Various Scale Things #22

mitchellgordon95 · 2022-05-07T23:15:44Z

Hey Lucid,

I've been working on scaling the DB up to contain the whole Pile in my free time. En route to this, I've made a few changes that you might be interested in merging:

Ditch autofaiss in favor of manually constructing the FAISS index to be as close to SCANN as possible
Add support for training the index on GPUs
Parallelize chunks_to_embeddings_ by adding a "worker_id" param
chunks_to_precalculated_knn_ should be able to reuse pre-computed embeds etc.
Add a BertEmbeds class that supports memmap'd files > 16 TB (max file size on ext4)
Add support for going from jsonl->chunks (which is what the Pile is) in addition to txt->chunks (just for convenience)

Index creation at scale isn't really tested (but I have tested it at smaller scales). I'm running embedding at scale right now and I think it works. Anyway, I don't really expect you to just merge this but figured I'd mention it before I get too far off master.

mitchellgordon95 · 2022-05-07T23:16:15Z

Also random, but did you work on Bliss at Uber? I think I might have been an intern on your team lol.
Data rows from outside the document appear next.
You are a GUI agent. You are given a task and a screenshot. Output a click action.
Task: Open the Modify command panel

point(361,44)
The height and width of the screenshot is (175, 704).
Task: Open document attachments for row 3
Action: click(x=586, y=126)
lucidrains · 2022-05-08T02:30:02Z

@mitchellgordon95 ohhh my god, yes, I worked on Bliss ... I think I remember you now! Lol 🦦 🦦 🦦 will never forget the otter branding

lucidrains · 2022-05-08T02:33:46Z

@mitchellgordon95 this looks good, but i hesitate to merge it because of so many changes. we could always keep it open and i can gradually incorporate some of the ideas (parallelizing chunks to embedding is a great idea!)

thank you for sharing regardless!

lucidrains · 2022-05-08T02:44:57Z

@mitchellgordon95 how much of a speed up are you seeing removing autofaiss in favor of something closer to scann? some benchmarks would definitely help sway me towards more complicated code :)

mitchellgordon95 · 2022-05-08T05:08:08Z

Sure! I'm planning on testing out the indexing as soon as the embedding is finished, so I can run some benchmarks on auto-faiss in parallel.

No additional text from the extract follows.